Volatile oil markets
In the 2020 pandemic year, crude oil prices plummeted to record lows and even briefly went negative. WTI rose some 32 percent since the war in Ukraine began on 24 February 2022, but corrected afterwards. The upward pressure on prices, unlike during the commodities supercycle of 2000-2008, does not seem to have been driven by a sudden and massive surge in demand for commodities from China, but rather by the supply side.
Initially, traders considered the possibility that the war in Ukraine could disrupt the supply of essential commodities, and later the US and UK embargo on Russian oil imports was added. Last month, Shell and BP also announced their intention to leave Russia, an example of how companies are increasingly meeting higher ESG standards.
Withdrawing from a country for political-ethical reasons is seen as a form of good corporate governance. This sustainability doctrine is also currently criticised for being partly responsible for higher energy prices. After all, the fight against climate change means that the sector is investing less and less in new fossil fuel supplies, while demand is rising, especially from emerging markets.
More than oil
But not only oil caused a rise in the BCOM index, also the price of gold rose above 2,000 dollars per ounce and seems to be on its way to a new record price according to many technical analysts. In this respect gold seems to be living up to its status as a protective asset once again.
The conflict itself and the sanctions against Russia are also causing disruption in other commodity markets, especially in wheat, while rising energy costs are in turn affecting, among others, the cost of fertilisers used by farmers. Wheat prices rose some 68 percent since the start of the year until 8 March before correcting again. Commodity prices remain unpredictable and currently hypervolatile.
Top 5
For this week’s Top 5, Thomas De fauw looks at mutual funds in the Morningstar category Commodities - Broad whose distribution fee-free fund class is available in the Netherlands. These five funds have shown the best performance based on their returns over the last 12 months.
The Morningstar list includes two commodity ETFs. Market Access Rogers International Commodity Index UCITS ETF from FundRock Management is in first place and follows the Rogers International Commodity Index, which offers investors exposure to 38 different exchange-traded commodities via futures contracts. The composition of the index is different from Bloomberg’s, but it is also invested in energy (40.7 percent) metals (24.5 percent) grains (19.6 percent) and so on.

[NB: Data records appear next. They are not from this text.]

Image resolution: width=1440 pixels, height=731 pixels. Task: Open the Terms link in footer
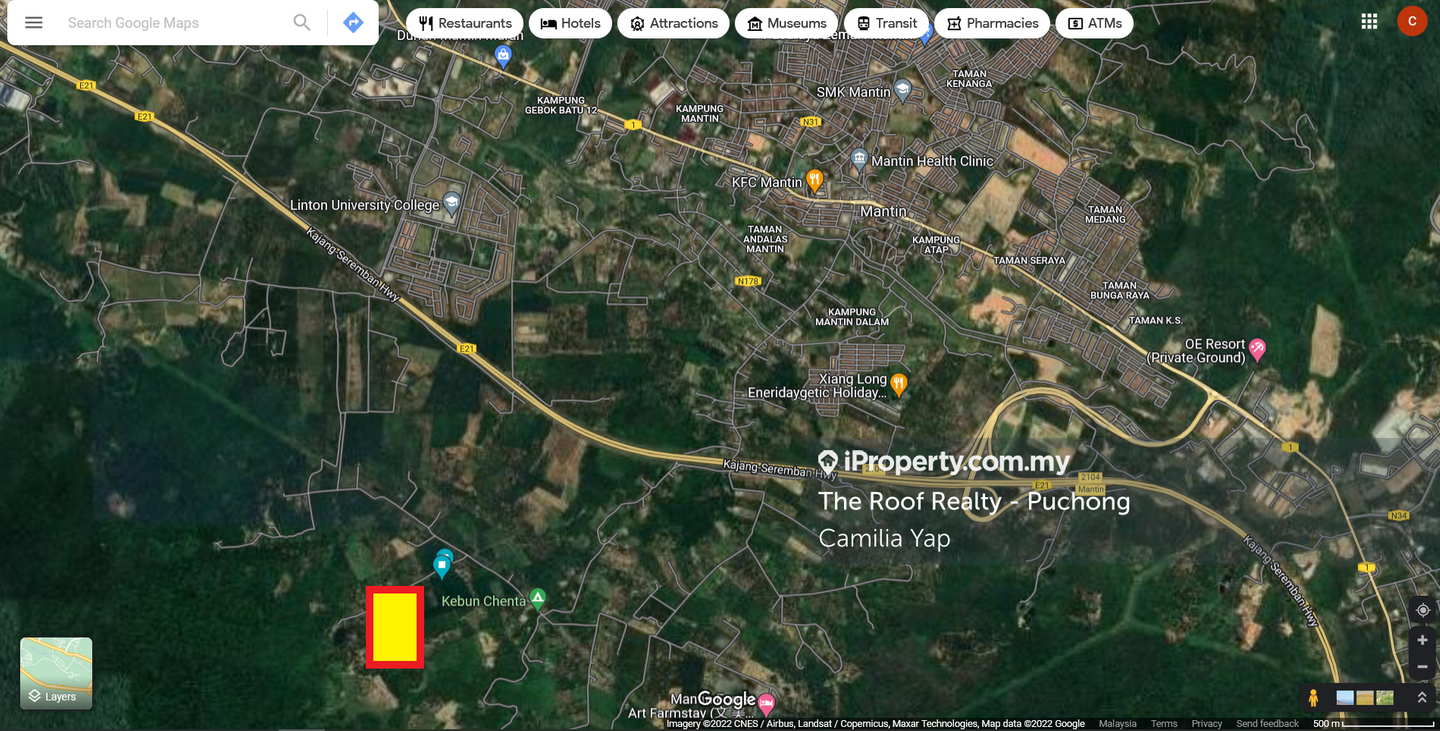click(1163, 724)
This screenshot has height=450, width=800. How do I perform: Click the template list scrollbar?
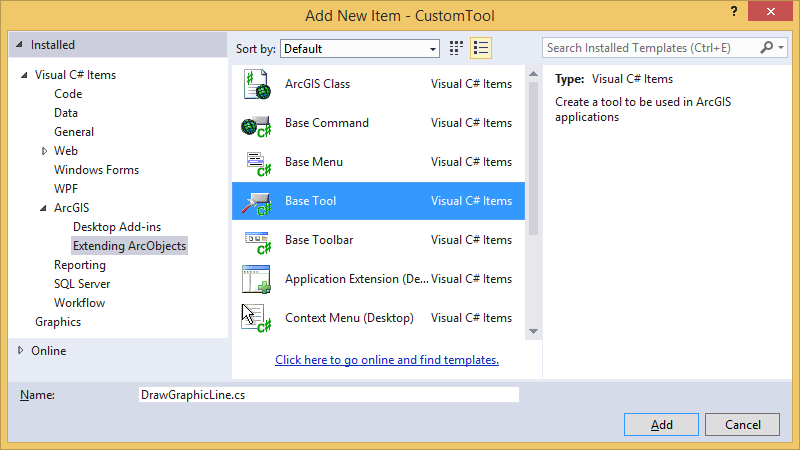point(533,150)
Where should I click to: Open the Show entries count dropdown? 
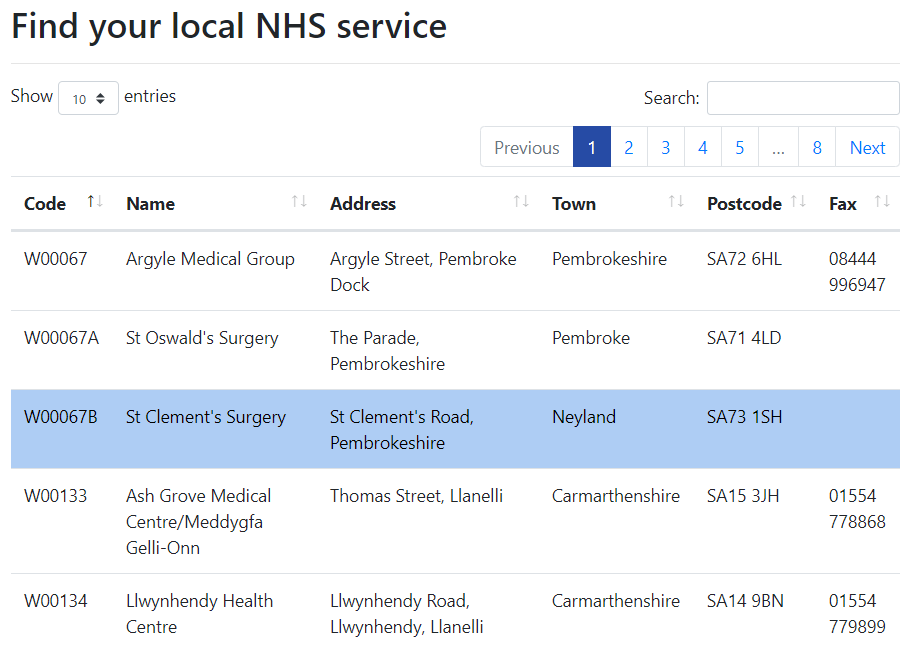(x=88, y=98)
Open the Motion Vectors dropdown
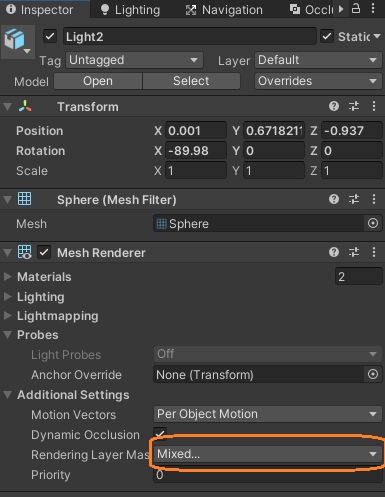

The index was created in the late 1990s and was named after its creator Jim Rogers, the legendary American investor who, together with George Soros, set up the Quantum Fund but who subsequently achieved fame mainly through writing books and TV appearances. In third place is the L&G Longer Dated All Commodities ETF, which tracks the Bloomberg Commodity index described above. The fund was launched in March 2010 and has around 955 million dollars in assets under management.
In second place we find Vontobel Commodity, which is managed by Michel Salden. Before moving to Vontobel in July 2014, he was a portfolio manager at Dutch PGGM Investments. Salden is assisted by Kerstin Hottner, who has been with Vescore, the quantitative investment franchise of Swiss-based Vontobel Asset Management, since 2014. At the end of February 2022, the portfolio distribution was as follows: energy (31.9 percent) grains (30.2 percent) industrial metals (26.5 percent) precious metals (19.7 percent) agricultural commodities (6.1 percent) and livestock (0.4 percent).
Further down the list is DWS Invest Enhanced Commodity Strategy, whose objective is to outperform the BCOM index by adjusting its weighting in various commodities to market conditions. At the end of January 2022, the fund was 39.4 percent invested in energy, 28.8 percent in agricultural commodities, 20.2 percent in industrial, 19.7 percent in precious metals and 5.3 percent in livestock. The fund has been managed by Darwei Kung and Sonali Kapoor from New York since its launch. Kung joined DWS in 2006 and in a previous life was active in the telecoms sector.